*** RECORDED INFORMATION Section Begins ***

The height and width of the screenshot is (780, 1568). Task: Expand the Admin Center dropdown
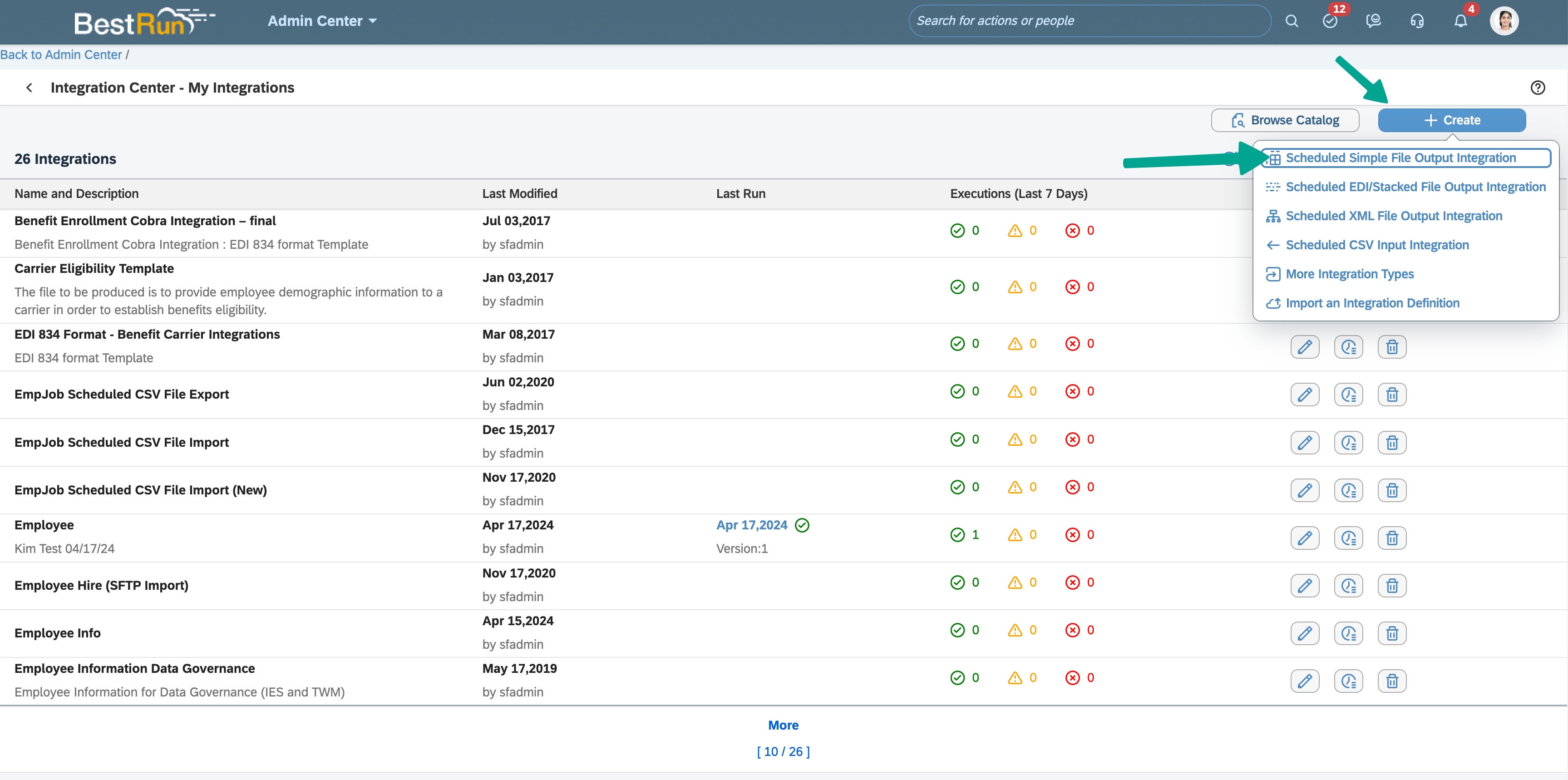click(x=322, y=21)
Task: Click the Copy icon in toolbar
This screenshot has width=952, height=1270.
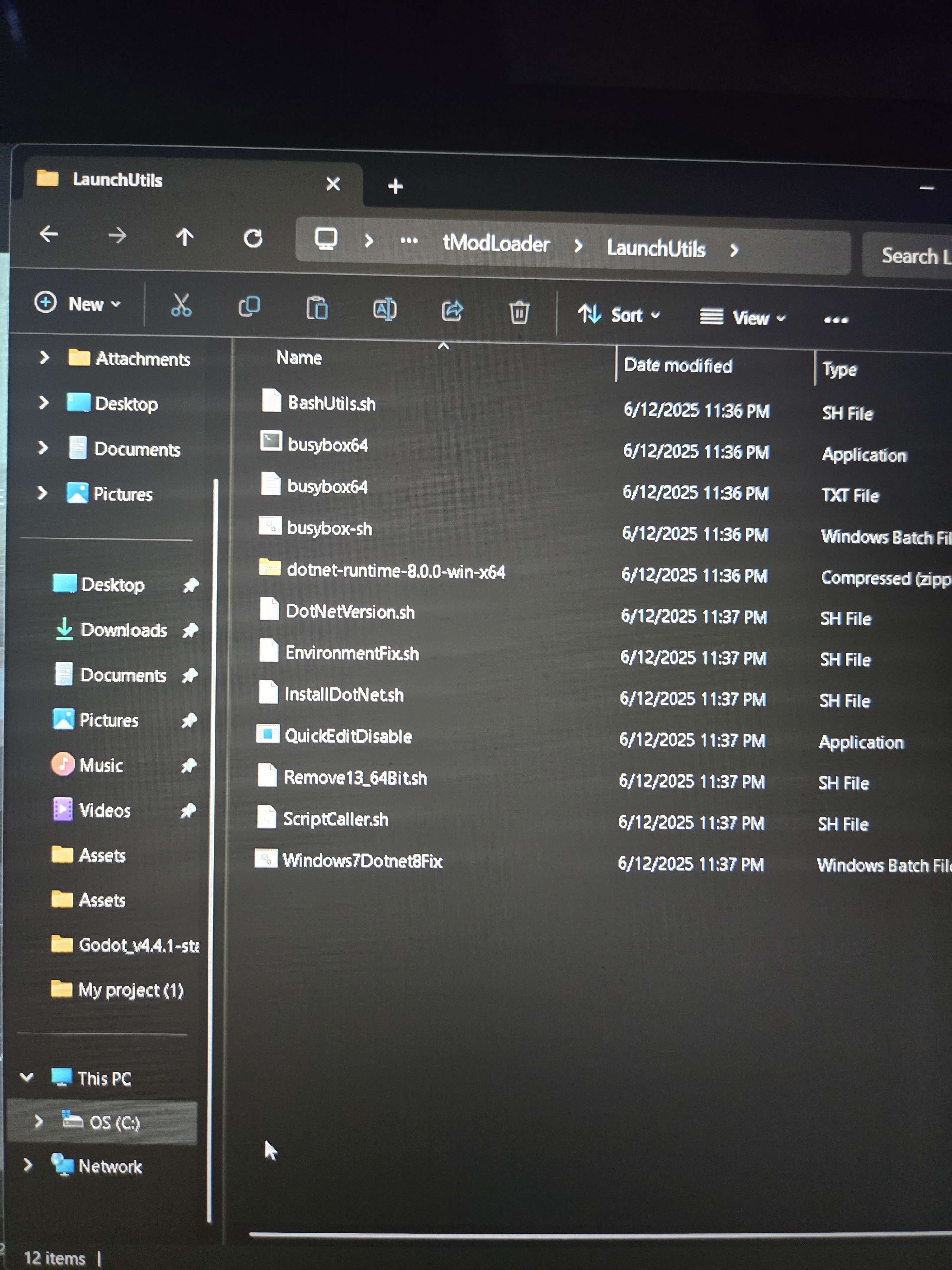Action: point(249,307)
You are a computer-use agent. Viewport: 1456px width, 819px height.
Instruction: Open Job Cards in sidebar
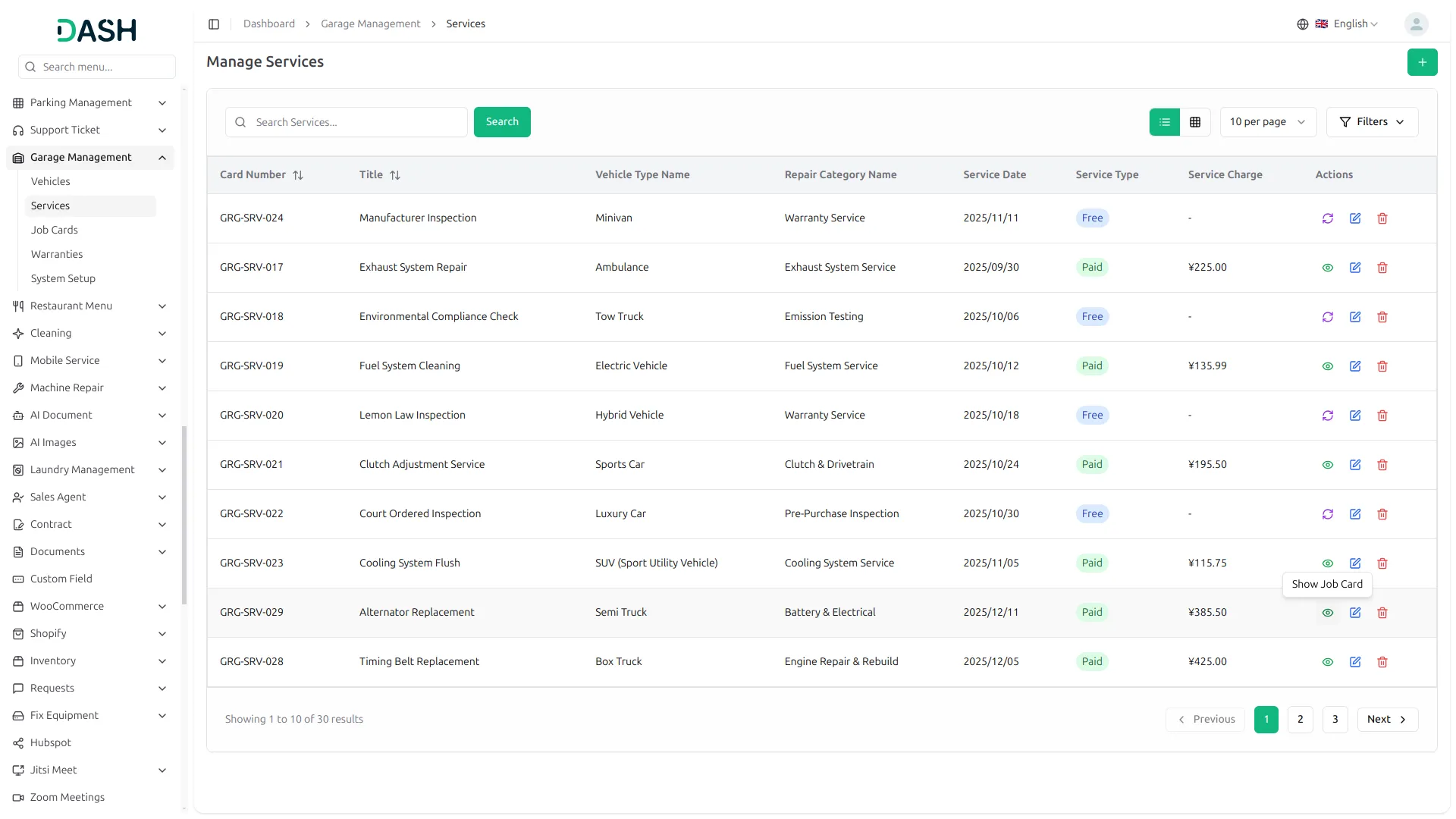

*** RECORDED INFORMATION Section Ends ***

TASK STATEMENT: Please retype the records above exactly, but leave out any pictures.

SOLUTION BELOW:
The height and width of the screenshot is (780, 1568). Task: Expand the Admin Center dropdown
click(x=322, y=21)
Task: Click the Copy icon in toolbar
This screenshot has width=952, height=1270.
Action: point(249,307)
You are a computer-use agent. Viewport: 1456px width, 819px height.
Instruction: Open Job Cards in sidebar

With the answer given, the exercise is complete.